Dünyanın Yedi Harikası
Dünya üzerinde, günümüze kadar birçok medeniyet gelip geçti. Bu medeniyetlerden bazıları sadece tarihin tozlu sayfalarında yer edinebilmişken bazıları dünya üzerinde kalıcı eserler bırakmış ve bu eserler ile yüzyıllar sonra bile kendilerinden iftiharla bahsettirmeyi başarmaktadır. Şu an tarihi eser durumunda olan birçok ürün, yapıldıkları dönemlerde bir amaç uğruna yapılmıştı. Eserin yapılış sebebi halka hizmet için (Kervansaraylar), dini vecibeleri yerine getirmek için (Ayasofya Kilisesi), ülke savunması için (Çin Seddi), görsel sanat için (Mona Lisa tablosu), ya da sadece önemli bir şahsiyetin mezarı (Keops Piramidi) olabilir. Her ne amaç için yapılmış olursa olsun bu yapılar veya eserler günümüzde sanat eseri durumundadır.

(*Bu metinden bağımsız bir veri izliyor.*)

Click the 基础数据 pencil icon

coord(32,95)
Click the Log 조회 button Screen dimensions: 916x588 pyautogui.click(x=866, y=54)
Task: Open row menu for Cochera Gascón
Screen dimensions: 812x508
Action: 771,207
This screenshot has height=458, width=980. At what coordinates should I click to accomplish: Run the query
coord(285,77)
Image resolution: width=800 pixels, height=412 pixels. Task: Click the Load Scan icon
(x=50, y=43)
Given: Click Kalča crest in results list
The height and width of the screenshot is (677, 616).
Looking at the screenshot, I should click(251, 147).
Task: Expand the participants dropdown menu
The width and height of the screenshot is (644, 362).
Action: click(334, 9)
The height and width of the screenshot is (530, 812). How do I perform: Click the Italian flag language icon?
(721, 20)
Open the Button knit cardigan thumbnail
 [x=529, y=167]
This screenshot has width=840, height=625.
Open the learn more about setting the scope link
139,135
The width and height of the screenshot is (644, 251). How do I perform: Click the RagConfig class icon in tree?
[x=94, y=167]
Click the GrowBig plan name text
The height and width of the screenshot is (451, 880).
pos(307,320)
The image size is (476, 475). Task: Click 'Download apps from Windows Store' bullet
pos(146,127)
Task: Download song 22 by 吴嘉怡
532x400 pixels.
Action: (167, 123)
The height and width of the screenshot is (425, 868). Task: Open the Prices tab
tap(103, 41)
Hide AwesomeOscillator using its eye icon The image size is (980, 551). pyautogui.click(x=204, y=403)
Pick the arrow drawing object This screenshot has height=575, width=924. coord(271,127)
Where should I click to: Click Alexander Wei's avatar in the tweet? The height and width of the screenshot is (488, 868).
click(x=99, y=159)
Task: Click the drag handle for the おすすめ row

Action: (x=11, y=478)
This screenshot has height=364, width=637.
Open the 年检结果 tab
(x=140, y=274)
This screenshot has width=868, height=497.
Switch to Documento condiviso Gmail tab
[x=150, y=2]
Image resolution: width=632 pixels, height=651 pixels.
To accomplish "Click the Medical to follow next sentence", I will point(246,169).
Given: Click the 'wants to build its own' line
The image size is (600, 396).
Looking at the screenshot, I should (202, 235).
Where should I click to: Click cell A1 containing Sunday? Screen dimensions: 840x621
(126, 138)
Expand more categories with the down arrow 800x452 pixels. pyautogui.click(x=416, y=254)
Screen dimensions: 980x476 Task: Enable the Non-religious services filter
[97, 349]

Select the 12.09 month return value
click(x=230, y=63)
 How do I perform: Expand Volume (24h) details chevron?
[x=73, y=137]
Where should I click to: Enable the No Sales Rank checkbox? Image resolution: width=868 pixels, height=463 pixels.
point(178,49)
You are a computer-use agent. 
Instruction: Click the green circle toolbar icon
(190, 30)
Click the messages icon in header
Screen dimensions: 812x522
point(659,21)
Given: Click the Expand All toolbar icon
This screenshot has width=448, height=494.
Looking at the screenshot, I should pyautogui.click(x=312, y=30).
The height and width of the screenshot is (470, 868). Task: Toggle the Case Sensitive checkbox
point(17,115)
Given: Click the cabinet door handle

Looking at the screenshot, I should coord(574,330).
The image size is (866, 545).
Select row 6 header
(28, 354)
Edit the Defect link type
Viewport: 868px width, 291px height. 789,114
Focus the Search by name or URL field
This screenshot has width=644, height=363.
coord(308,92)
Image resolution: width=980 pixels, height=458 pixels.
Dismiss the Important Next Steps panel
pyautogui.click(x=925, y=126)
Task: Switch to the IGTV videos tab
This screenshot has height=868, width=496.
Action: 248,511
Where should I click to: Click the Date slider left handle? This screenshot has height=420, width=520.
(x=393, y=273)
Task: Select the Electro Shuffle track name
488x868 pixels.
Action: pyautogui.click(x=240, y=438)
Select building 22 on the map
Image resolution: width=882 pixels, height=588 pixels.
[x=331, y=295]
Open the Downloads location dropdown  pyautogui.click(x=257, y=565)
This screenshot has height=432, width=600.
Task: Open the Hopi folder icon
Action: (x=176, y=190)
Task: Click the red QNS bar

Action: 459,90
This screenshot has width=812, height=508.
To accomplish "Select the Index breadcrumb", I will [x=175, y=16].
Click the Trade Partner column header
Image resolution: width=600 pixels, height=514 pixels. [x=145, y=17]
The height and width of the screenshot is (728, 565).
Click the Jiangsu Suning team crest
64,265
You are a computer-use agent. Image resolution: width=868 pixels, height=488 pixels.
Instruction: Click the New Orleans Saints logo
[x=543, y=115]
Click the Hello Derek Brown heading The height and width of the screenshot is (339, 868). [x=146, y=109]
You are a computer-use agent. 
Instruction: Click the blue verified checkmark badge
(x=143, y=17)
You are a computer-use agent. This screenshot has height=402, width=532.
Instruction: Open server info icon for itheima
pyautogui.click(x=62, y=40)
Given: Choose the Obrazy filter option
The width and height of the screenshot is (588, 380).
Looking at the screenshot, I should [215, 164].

Bu tarihi eserler arasında en güzelleri hangisidir? Bu soruyu herkes kendi zevk ve görüşüne göre cevaplayabilir. Bu sebep ile ortaya birçok liste çıkar. Ancak bu soruyu ilk olarak ortaya atan kişi, tarihin babası olarak bilinen ve MÖ 5. yüzyılda yaşamış olan tarihçi Herodot’tur. Bir Yunan olan Herodot, esas konusu Yunan-Pers savaşlarını anlattığı Herodot tarihi adlı eserinde gezdiği ve gördüğü şeyler hakkında bilgiler vermiştir. Herodot, bir gezgin olarak gördüğü yapıların bir sıralamaya sokulması gerektiğini düşünür ve böylelikle “dünyanın yedi harikası” kavramını ortaya atar. Ancak Herodot dünyanın yedi harikasını belirleyen kişi olmadı. Dünyanın yedi harikasını sıralayan kişi Sidon (Sayda/Lübnan) doğumlu Antipatros’tur. Antipatros, belirlediği yedi yapıtı “Dünyanın Yedi Harikası Üzerine” adlı eserinde anlatır. MÖ 2. yüzyılda belirlenen liste, günümüzde de devamlılığını sürdürmeyi başarır. Ancak Dünyanın Yedi Harikası Üzerine adlı eserde adı geçen yapıtların içerisinde sadece Giza bölgesinde (Kahire/Mısır) bulunan Keops Piramidi sağlam kalarak günümüze kadar gelebildi. Diğer yapıtlar çeşitli sebeplerden dolayı yok oldu.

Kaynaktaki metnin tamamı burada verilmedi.